Start of Data

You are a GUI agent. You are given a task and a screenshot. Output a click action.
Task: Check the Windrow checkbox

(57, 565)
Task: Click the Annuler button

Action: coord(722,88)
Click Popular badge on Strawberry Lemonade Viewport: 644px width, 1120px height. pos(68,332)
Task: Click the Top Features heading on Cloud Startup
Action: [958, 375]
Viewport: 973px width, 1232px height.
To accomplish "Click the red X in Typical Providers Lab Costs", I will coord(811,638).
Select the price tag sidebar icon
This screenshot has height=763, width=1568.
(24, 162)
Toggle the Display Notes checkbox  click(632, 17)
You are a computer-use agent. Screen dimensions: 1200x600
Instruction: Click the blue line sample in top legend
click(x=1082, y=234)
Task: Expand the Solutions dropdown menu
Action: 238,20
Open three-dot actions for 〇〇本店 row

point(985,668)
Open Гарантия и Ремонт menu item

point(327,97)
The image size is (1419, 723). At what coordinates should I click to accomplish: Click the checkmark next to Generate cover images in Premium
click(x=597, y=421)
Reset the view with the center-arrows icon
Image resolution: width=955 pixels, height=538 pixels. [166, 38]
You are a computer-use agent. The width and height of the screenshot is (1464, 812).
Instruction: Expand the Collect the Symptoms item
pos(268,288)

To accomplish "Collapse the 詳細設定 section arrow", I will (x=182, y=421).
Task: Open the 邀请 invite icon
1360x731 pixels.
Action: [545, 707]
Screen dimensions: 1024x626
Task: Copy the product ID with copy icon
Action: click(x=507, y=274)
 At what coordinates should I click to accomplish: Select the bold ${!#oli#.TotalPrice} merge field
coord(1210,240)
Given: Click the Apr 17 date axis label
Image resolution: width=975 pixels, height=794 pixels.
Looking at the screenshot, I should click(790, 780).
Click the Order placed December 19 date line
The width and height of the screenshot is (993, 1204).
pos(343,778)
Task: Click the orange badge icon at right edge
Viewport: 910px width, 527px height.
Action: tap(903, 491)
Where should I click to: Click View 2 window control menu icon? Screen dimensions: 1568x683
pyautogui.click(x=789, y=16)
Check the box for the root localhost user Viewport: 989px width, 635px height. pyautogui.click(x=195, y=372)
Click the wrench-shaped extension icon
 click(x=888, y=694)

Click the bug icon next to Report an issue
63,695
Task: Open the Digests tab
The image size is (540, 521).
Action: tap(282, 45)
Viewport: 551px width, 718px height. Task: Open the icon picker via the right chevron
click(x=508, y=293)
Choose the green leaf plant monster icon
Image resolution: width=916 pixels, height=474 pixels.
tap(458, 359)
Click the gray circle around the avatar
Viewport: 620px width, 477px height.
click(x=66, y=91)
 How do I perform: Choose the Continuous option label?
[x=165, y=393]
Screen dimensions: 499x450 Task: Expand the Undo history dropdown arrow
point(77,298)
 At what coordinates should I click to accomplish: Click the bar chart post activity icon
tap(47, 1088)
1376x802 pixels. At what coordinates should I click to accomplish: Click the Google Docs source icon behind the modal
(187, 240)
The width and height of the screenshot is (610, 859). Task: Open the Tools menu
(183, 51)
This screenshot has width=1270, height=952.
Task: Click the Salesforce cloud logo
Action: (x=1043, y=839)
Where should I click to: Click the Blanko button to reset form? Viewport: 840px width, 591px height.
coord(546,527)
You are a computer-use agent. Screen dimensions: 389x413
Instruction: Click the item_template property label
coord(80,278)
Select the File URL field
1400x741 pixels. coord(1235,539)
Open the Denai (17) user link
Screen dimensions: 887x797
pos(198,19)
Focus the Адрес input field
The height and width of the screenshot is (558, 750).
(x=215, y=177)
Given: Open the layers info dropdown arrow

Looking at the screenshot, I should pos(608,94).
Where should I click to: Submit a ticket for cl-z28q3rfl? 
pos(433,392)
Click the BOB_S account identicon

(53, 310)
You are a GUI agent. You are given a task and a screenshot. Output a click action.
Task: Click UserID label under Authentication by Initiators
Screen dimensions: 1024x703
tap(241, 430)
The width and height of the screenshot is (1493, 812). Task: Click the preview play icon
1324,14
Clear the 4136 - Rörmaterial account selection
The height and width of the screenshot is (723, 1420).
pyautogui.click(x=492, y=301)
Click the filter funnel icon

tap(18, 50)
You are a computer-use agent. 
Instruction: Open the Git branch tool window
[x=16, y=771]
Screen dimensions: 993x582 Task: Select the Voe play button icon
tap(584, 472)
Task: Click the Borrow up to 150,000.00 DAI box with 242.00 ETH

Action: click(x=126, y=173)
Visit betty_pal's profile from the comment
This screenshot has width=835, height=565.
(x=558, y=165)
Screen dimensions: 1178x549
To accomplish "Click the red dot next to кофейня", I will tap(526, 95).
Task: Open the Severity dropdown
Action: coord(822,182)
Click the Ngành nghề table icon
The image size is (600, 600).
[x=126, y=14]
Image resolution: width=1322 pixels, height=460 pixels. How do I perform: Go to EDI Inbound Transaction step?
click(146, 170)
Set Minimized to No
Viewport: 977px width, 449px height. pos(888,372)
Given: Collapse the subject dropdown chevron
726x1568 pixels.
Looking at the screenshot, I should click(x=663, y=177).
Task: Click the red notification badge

End of Data

* _Exercise brief_
An exact copy of every record above is what's needed here.

* _Answer to this problem_
You are a GUI agent. You are given a task and a screenshot. Output a click action.
Task: Check the Windrow checkbox

(57, 565)
Task: Click the Annuler button

Action: coord(722,88)
Click Popular badge on Strawberry Lemonade Viewport: 644px width, 1120px height. pos(68,332)
Task: Click the Top Features heading on Cloud Startup
Action: [958, 375]
Viewport: 973px width, 1232px height.
To accomplish "Click the red X in Typical Providers Lab Costs", I will coord(811,638).
Select the price tag sidebar icon
This screenshot has height=763, width=1568.
(24, 162)
Toggle the Display Notes checkbox  click(632, 17)
You are a computer-use agent. Screen dimensions: 1200x600
Instruction: Click the blue line sample in top legend
click(x=1082, y=234)
Task: Expand the Solutions dropdown menu
Action: 238,20
Open three-dot actions for 〇〇本店 row

point(985,668)
Open Гарантия и Ремонт menu item

point(327,97)
The image size is (1419, 723). At what coordinates should I click to accomplish: Click the checkmark next to Generate cover images in Premium
click(x=597, y=421)
Reset the view with the center-arrows icon
Image resolution: width=955 pixels, height=538 pixels. [166, 38]
You are a computer-use agent. The width and height of the screenshot is (1464, 812).
Instruction: Expand the Collect the Symptoms item
pos(268,288)

To accomplish "Collapse the 詳細設定 section arrow", I will (x=182, y=421).
Task: Open the 邀请 invite icon
1360x731 pixels.
Action: [545, 707]
Screen dimensions: 1024x626
Task: Copy the product ID with copy icon
Action: click(x=507, y=274)
 At what coordinates should I click to accomplish: Select the bold ${!#oli#.TotalPrice} merge field
coord(1210,240)
Given: Click the Apr 17 date axis label
Image resolution: width=975 pixels, height=794 pixels.
Looking at the screenshot, I should click(790, 780).
Click the Order placed December 19 date line
The width and height of the screenshot is (993, 1204).
pos(343,778)
Task: Click the orange badge icon at right edge
Viewport: 910px width, 527px height.
Action: tap(903, 491)
Where should I click to: Click View 2 window control menu icon? Screen dimensions: 1568x683
pyautogui.click(x=789, y=16)
Check the box for the root localhost user Viewport: 989px width, 635px height. pyautogui.click(x=195, y=372)
Click the wrench-shaped extension icon
 click(x=888, y=694)

Click the bug icon next to Report an issue
63,695
Task: Open the Digests tab
The image size is (540, 521).
Action: tap(282, 45)
Viewport: 551px width, 718px height. Task: Open the icon picker via the right chevron
click(x=508, y=293)
Choose the green leaf plant monster icon
Image resolution: width=916 pixels, height=474 pixels.
tap(458, 359)
Click the gray circle around the avatar
Viewport: 620px width, 477px height.
click(x=66, y=91)
 How do I perform: Choose the Continuous option label?
[x=165, y=393]
Screen dimensions: 499x450 Task: Expand the Undo history dropdown arrow
point(77,298)
 At what coordinates should I click to accomplish: Click the bar chart post activity icon
tap(47, 1088)
1376x802 pixels. At what coordinates should I click to accomplish: Click the Google Docs source icon behind the modal
(187, 240)
The width and height of the screenshot is (610, 859). Task: Open the Tools menu
(183, 51)
This screenshot has width=1270, height=952.
Task: Click the Salesforce cloud logo
Action: (x=1043, y=839)
Where should I click to: Click the Blanko button to reset form? Viewport: 840px width, 591px height.
coord(546,527)
You are a computer-use agent. Screen dimensions: 389x413
Instruction: Click the item_template property label
coord(80,278)
Select the File URL field
1400x741 pixels. coord(1235,539)
Open the Denai (17) user link
Screen dimensions: 887x797
pos(198,19)
Focus the Адрес input field
The height and width of the screenshot is (558, 750).
(x=215, y=177)
Given: Open the layers info dropdown arrow

Looking at the screenshot, I should pos(608,94).
Where should I click to: Submit a ticket for cl-z28q3rfl? 
pos(433,392)
Click the BOB_S account identicon

(53, 310)
You are a GUI agent. You are given a task and a screenshot. Output a click action.
Task: Click UserID label under Authentication by Initiators
Screen dimensions: 1024x703
tap(241, 430)
The width and height of the screenshot is (1493, 812). Task: Click the preview play icon
1324,14
Clear the 4136 - Rörmaterial account selection
The height and width of the screenshot is (723, 1420).
pyautogui.click(x=492, y=301)
Click the filter funnel icon

tap(18, 50)
You are a computer-use agent. 
Instruction: Open the Git branch tool window
[x=16, y=771]
Screen dimensions: 993x582 Task: Select the Voe play button icon
tap(584, 472)
Task: Click the Borrow up to 150,000.00 DAI box with 242.00 ETH

Action: click(x=126, y=173)
Visit betty_pal's profile from the comment
This screenshot has width=835, height=565.
(x=558, y=165)
Screen dimensions: 1178x549
To accomplish "Click the red dot next to кофейня", I will tap(526, 95).
Task: Open the Severity dropdown
Action: coord(822,182)
Click the Ngành nghề table icon
The image size is (600, 600).
[x=126, y=14]
Image resolution: width=1322 pixels, height=460 pixels. How do I perform: Go to EDI Inbound Transaction step?
click(146, 170)
Set Minimized to No
Viewport: 977px width, 449px height. pos(888,372)
Given: Collapse the subject dropdown chevron
726x1568 pixels.
Looking at the screenshot, I should click(x=663, y=177).
Task: Click the red notification badge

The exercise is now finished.